DENVER, May 13, 2013 /PRNewswire/ -- Magellan Petroleum Corporation ("Magellan" or the "Company") (NASDAQ: MPET) today announced that on May 10, 2013, the Company entered into a Series A Convertible Preferred Stock Purchase Agreement (the "Series A Purchase Agreement") with One Stone Holdings II LP (" One Stone"), an affiliate of One Stone Energy Partners LP, a New York based private equity firm focused on investments in the oil and gas industry.

Pursuant to the terms of the Series A Purchase Agreement, upon the fulfillment of certain customary closing conditions, Magellan will issue and sell to One Stone 19,239,734 shares of Series A Convertible Preferred Stock ("Series A Preferred Stock") for aggregate cash proceeds of $23,501,216.  Subject to certain conditions, including stockholder approval to the extent required by NASDAQ, each share of Series A Preferred Stock will be convertible into one share of Magellan's Common Stock at an initial conversion price of $1.22 per share, representing a 20% premium to the volume-weighted average closing price per share of Common Stock for the ten trading days preceding the signing of the Series A Purchase Agreement.  Furthermore, the Company will pay no capital raising advisory fees or issue any warrants in relation to this transaction.  The Company and One Stone anticipate that the closing of the transactions contemplated by the Series A Purchase Agreement will occur on or before May 22, 2013.

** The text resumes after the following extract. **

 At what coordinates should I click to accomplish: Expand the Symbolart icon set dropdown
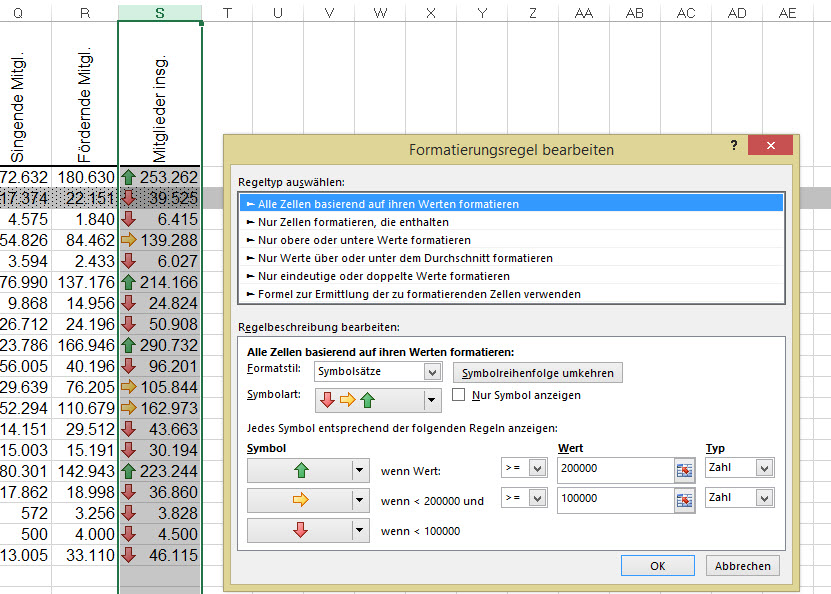(432, 401)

The Company intends to use the proceeds of this transaction, in addition to the Company's $15 million in cash and equivalents at March 31, 2013, to fund (i) the $10.0 to $20.0 million necessary for the drilling, completion, and execution of a CO 2-enhanced oil recovery ("CO 2-EOR") pilot project at Poplar, including the purchase of necessary CO 2 volumes; (ii) the current cash flow loss from operations of approximately $1.0 million per month until the ramp up of gas sales from the Company's onshore Australian assets in calendar year 2014; and (iii) the Company's efforts to further establish the value of its United Kingdom acreage through the participation in one or more exploratory wells in calendar year 2014.

J. Thomas Wilson, President and CEO of Magellan, stated, "This transaction is a critical milestone in the path to delivering value to our shareholders.  The proceeds from this transaction are expected to place the Company on a sound financial footing with sufficient liquid resources to progress the development of the Company's assets over the next two years.  We consider One Stone's investment, and the premium they are willing to pay to our current share price, to be a vote of confidence in our assets and strategy, and we are excited to welcome One Stone into our shareholder base as a financial and strategic partner. We firmly believe that this transaction represents the most appropriate path to increasing net asset value per share." 

Bob Israel, Managing Member of One Stone, stated, " One Stone's focus is on identifying "underdeveloped assets" in the natural resources sector.  We believe that the asset portfolio held by Magellan is an excellent opportunity to combine One Stone's capital with high potential, underdeveloped assets.  In particular, the Poplar CO 2-EOR project fits perfectly with our strategy.  We have great confidence in the management and look forward to working with the Board of Directors of Magellan to increase the value of the Company for all shareholders."

This press release shall not constitute an offer to sell or the solicitation of an offer to buy the securities described herein, nor shall there be any sale of such securities in any jurisdiction in which such offer, solicitation, or sale would be unlawful prior the registration or qualification under the securities laws of any such jurisdiction.